In case you haven’t seen it, each episode of Jamie at Home is devoted to the many dishes you can make with just one ingredient, group of ingredients, or method, such as tomatoes, pumpkin and squash, or barbecue. Jamie cooks in his enchantingly rustic cottage or he’ll go outside to his bucolic garden (the source of all his gorgeous vegetables and herbs) to roast meats or bake pizzas in a massive outdoor brick oven. This recipe comes from the episode, “Pickles & Preserves,” and spoke to me because, besides being quintessentially British, it has a special place in my heart.
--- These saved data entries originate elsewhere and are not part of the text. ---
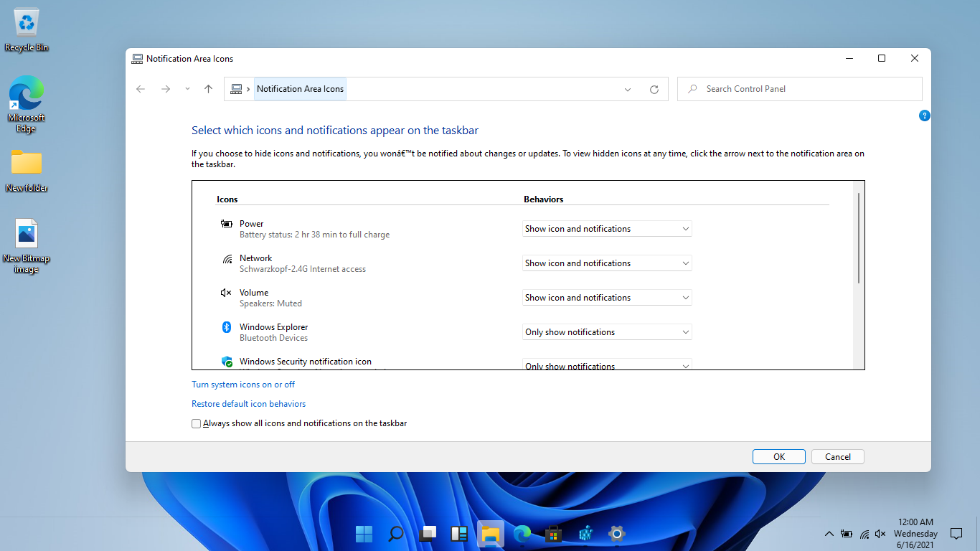Open File Explorer from the taskbar
The image size is (980, 551).
490,534
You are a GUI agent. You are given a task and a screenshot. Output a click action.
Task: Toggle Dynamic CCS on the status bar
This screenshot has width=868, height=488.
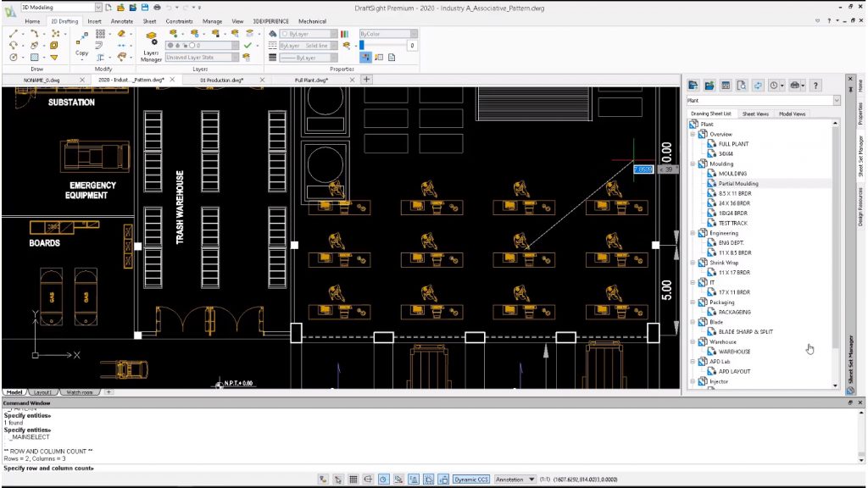pyautogui.click(x=471, y=479)
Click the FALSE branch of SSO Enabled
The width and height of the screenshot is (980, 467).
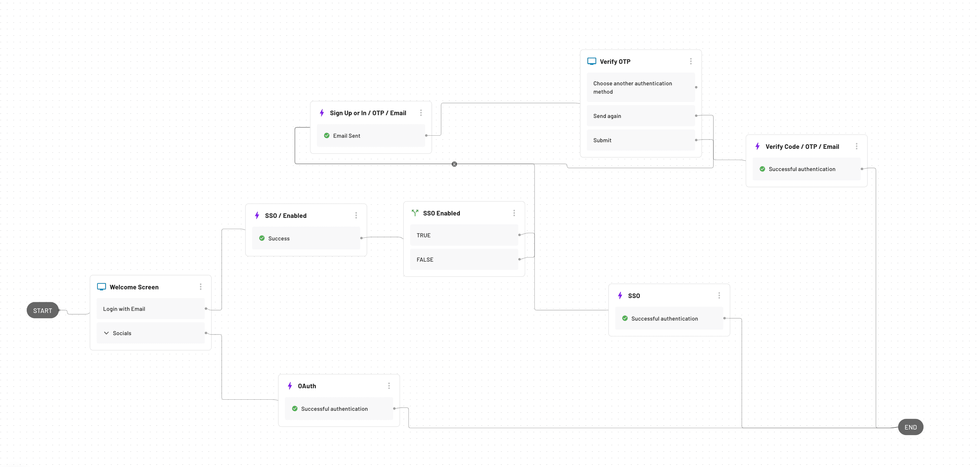pyautogui.click(x=463, y=260)
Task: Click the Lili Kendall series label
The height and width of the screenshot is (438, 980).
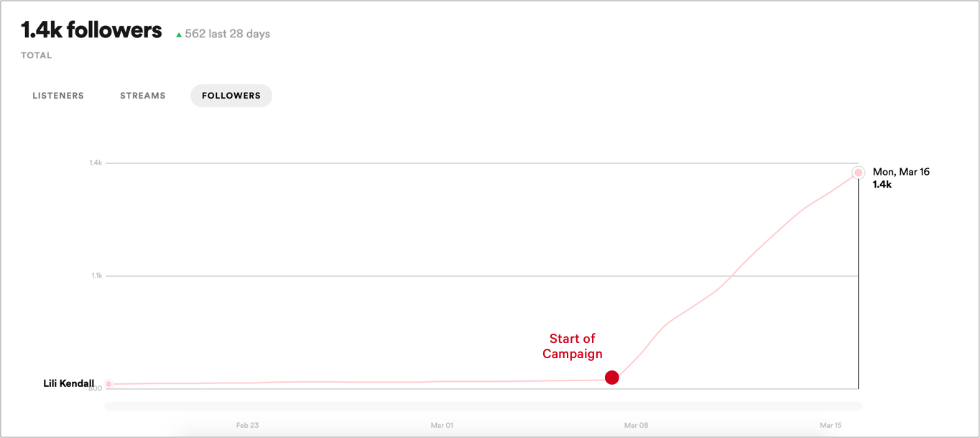Action: [x=68, y=384]
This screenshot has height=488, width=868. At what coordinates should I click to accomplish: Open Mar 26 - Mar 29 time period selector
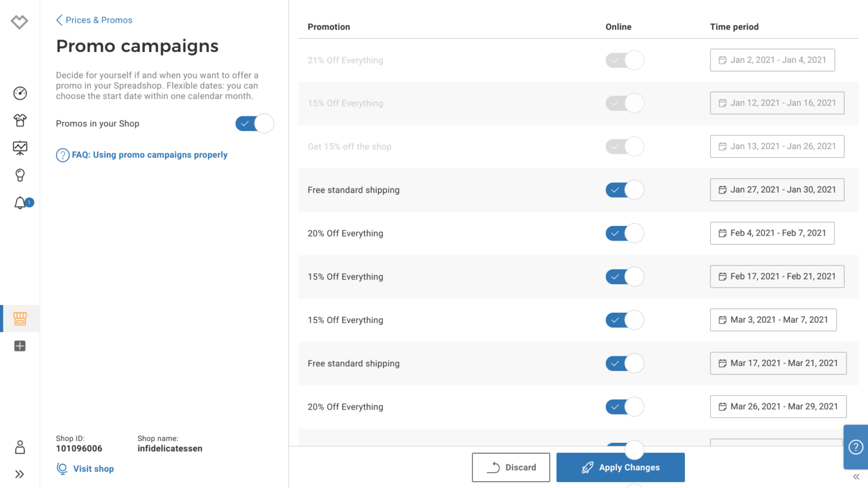click(778, 406)

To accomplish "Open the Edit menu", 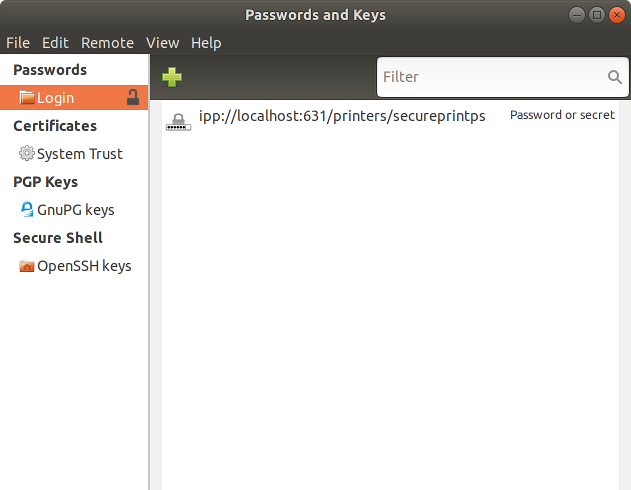I will pos(55,43).
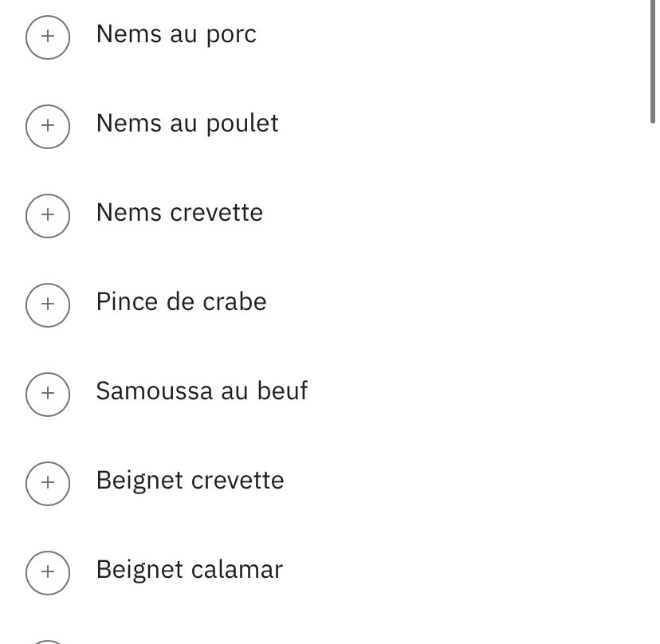Viewport: 660px width, 644px height.
Task: Expand options for Pince de crabe row
Action: pos(48,304)
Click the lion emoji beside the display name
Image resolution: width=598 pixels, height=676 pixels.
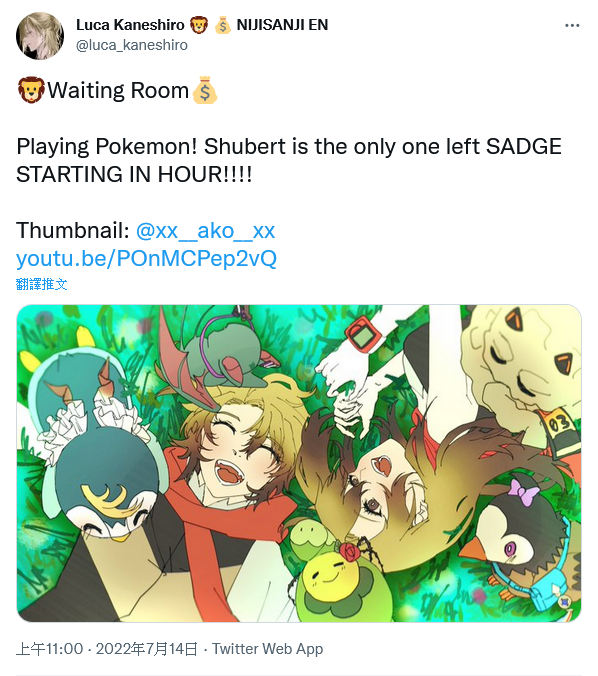199,25
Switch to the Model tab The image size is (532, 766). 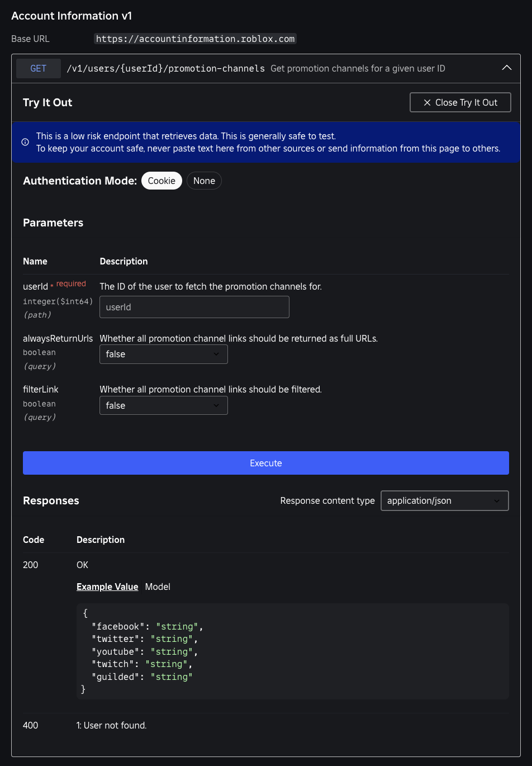[157, 587]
Welsh Rarebit with Chili Chutney
As a single woman living alone in the city, one of my go-to meals was Stouffer’s Welsh Rarebit, a frozen package of cheese sauce that I would heat up in a pot of boiling water, cut open and pour over toast. Pretty funny when I think that’s how I used to feed myself. Like a fancy grilled cheese, it was a quick solution to dinner. This recipe is the grown-up version or, as Jamie calls it, “posh cheese on toast.” It begins with a wonderfulChili Chutney, a jam which is pretty simple to make and adds great dimension of flavor to the dish. The rich chutney gets spread on thick slices of toasted country sourdough bread, topped with a simple cheese sauce, and broiled until bubbly and golden brown. Talk about comfort food.
Jamie has quite the predilection for chilies, but I must admit that I’m just beginning to appreciate their heat in my recipes. You can adjust the amount of chilies in this chutney to suit your own taste. First, roast your assortment of bell peppers and chilies–there are a couple of different ways to do this. If you have a gas stove, you can char the peppers one at a time over the open flame. When I’m doing a large amount of peppers like this, I opt for the broiler method. Place peppers on a baking sheet and place under a preheated broiler. Keep a close eye and, using tongs, turn the peppers and chilies as they get charred on each side. Place peppers in a large bowl and cover the bowl with plastic wrap. Let them steam–this will make it easier to remove the skins.
To make the Welsh Rarebit, thickly slice a country bread, preferably sourdough, and toast until golden on both sides.
In a small bowl, stir together creme fraiche or sour cream, 2 fresh organic egg yolks, 1 cup grated good quality cheddar cheese (preferably English), dry mustard powder, kosher salt and freshly ground pepper.
Spread a tablespoon or two of chili chutney on each slice of toast. Smear the cheese mixture thickly over the chili jam, spreading it to the edges. Place under the broiler and cook until the top is bubbly and brown, about 3 or 4 minutes.
Using the edge of a knife, make a crisscross design through the top of the cheese. For a true Brit touch, sprinkle worcestershire sauce over the toasts and serve piping hot.